I lavoratori chiedono ai loro datori di lavoro di passare dalla fase di emergenza pandemica a una nuova era dove “dimenticare” l’orario di lavoro fisso e dare priorità alla flessibilità, alla fiducia e al benessere.

La ricerca What Workers Want: dalla Ricerca alla Realizzazione sul Lavoro di ManpowerGroup e Thrive si basa su un’indagine condotta su oltre 5.000 lavoratori in cinque Paesi di cui più di un migliaio in Italia e rivela che la quasi totalità dei lavoratori italiani (96%) considera la flessibilità importante.

Orario di lavoro: cambia la percezione

La natura di tale flessibilità varia. In questo momento la richiesta delle persone è di una flessibilità ritagliata sulle loro esigenze. Il 51% che vuole scegliere l’orario di inizio e fine lavoro e il 17% sarebbe disposto a rinunciare a un giorno di stipendio per lavorare quattro giorni alla settimana. I risultati indicano anche che il ruolo dei leader sta cambiando, poiché la fiducia e i valori condivisi sono sempre più importanti e i lavoratori sono disposti ad andarsene se non si sentono adeguatamente supportati.

A ciò si aggiunge un fattore chiave nel mercato del lavoro odierno, ovvero la scarsità dei talenti. I datori di lavoro prevedono assunzioni in crescita del 23% per il terzo trimestre di quest’anno. Ma a tale dato si contrappone una sempre maggiore difficoltà a trovare i talenti necessari, come riportano quasi tre aziende su quattro.

Questione di fiducia

Secondo l’indagine, la fiducia è un fattore chiave per una forza lavoro sana e felice. La fiducia nei colleghi è giudicata importante dall’82% dei lavoratori italiani, seconda solo all’equità della retribuzione (88%) e alla sicurezza delle condizioni di lavoro (87%). Mentre la fiducia nei leader è stata giudicata un requisito necessario da più di due terzi degli intervistati (69%). Inoltre, le persone vogliono lavorare per aziende con cui condividono valori e convinzioni (69%), e il 73% cerca un significato personale nel proprio lavoro quotidiano.

Va aggiunto che i lavoratori vedono ora il benessere come una responsabilità condivisa con i datori di lavoro.
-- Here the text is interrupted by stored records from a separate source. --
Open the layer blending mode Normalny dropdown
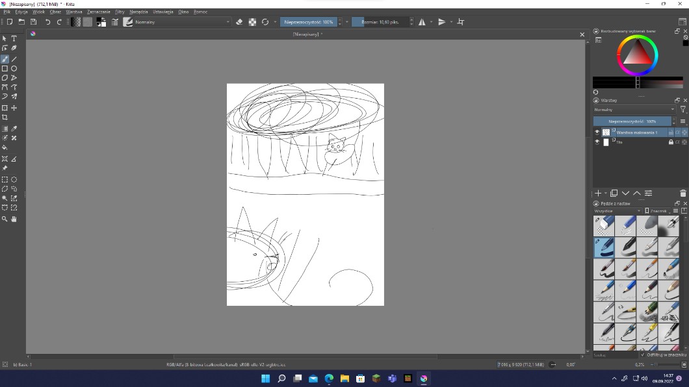This screenshot has height=387, width=689. click(x=634, y=110)
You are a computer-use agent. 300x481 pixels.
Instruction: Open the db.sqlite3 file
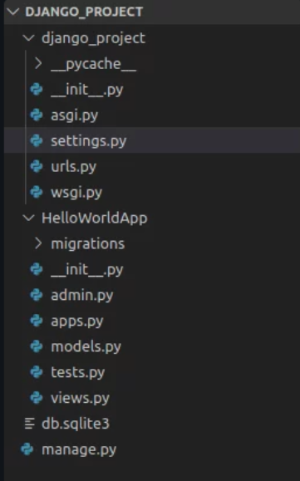click(76, 424)
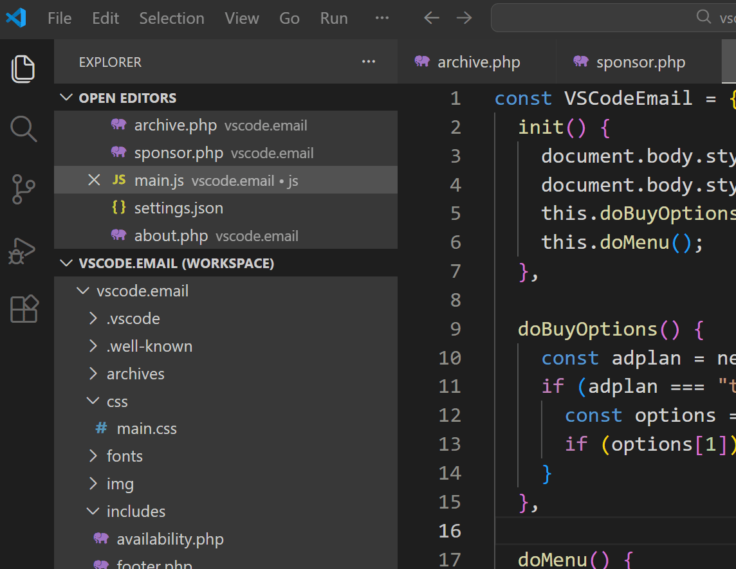Screen dimensions: 736x569
Task: Click the Go Forward navigation arrow
Action: [x=465, y=17]
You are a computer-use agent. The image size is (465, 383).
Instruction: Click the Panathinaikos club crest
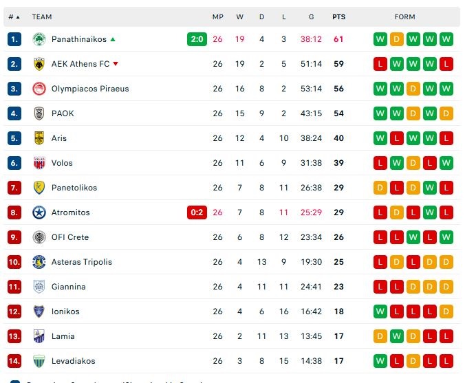coord(39,39)
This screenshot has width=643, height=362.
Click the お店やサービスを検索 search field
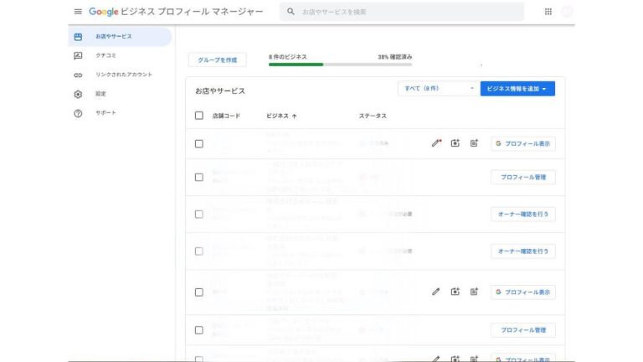402,12
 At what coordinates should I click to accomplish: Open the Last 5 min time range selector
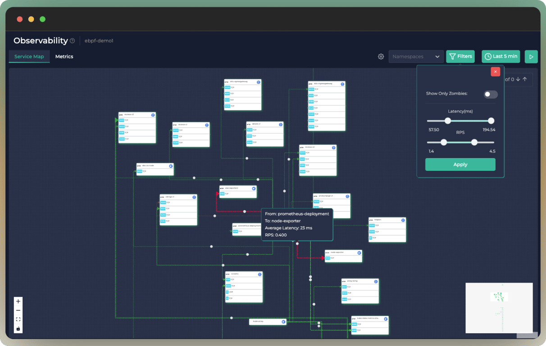click(501, 56)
I livelli di stress sono diminuiti rispetto al picco della pandemia (dal 42% al 36%), ma sono ancora superiori a quelli precedenti al marzo 2020 (29%). Sempre più spesso i datori di lavoro saranno chiamati ad affrontare il burnout, a contribuire a costruire la resilienza e a supportare azioni per il miglioramento del benessere delle persone.

Come possono muoversi le aziende?

ManpowerGroup ha collaborato con Thrive per identificare le azioni che i datori di lavoro possono intraprendere subito per sostenere il benessere delle persone. Si può creare un cambiamento culturale duraturo, ad esempio, adottando pratiche come l’Entry Interview. Cioè il colloquio tra un neoassunto e il suo manager che avviene il primo giorno di lavoro e in cui si chiarisce cosa è importante per la persona al di fuori del lavoro. Oppure le aziende possono creare una cultura di “sincerità solidale”, consentendo alle persone di condividere feedback e nuove idee. Infine, serve incoraggiare le persone a praticare i microsteps, cioè piccoli gesti sostenuti da basi scientifiche per costruire nuove abitudini salutari nelle aree che contano di più.